Work to complete: All lines in the material with the string "agent" should be listed.
[[ Data to examine, beginning ]]
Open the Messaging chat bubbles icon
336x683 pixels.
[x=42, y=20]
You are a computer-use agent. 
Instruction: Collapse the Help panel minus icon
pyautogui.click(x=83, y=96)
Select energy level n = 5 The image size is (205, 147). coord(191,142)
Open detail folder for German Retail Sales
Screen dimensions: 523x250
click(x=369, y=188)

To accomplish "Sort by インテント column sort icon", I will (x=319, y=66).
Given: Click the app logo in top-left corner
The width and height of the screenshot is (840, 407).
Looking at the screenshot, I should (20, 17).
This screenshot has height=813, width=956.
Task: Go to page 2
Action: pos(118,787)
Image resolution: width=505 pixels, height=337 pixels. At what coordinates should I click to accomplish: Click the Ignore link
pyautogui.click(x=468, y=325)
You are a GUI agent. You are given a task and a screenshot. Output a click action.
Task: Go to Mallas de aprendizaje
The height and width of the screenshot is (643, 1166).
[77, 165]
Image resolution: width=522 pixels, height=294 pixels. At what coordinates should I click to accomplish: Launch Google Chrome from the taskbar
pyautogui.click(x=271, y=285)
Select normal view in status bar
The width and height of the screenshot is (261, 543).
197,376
[[ Data to examine, end ]]
Exercise response:
You are a computer-use agent. 
You are a GUI agent. You are given a task and a screenshot. Output a click action.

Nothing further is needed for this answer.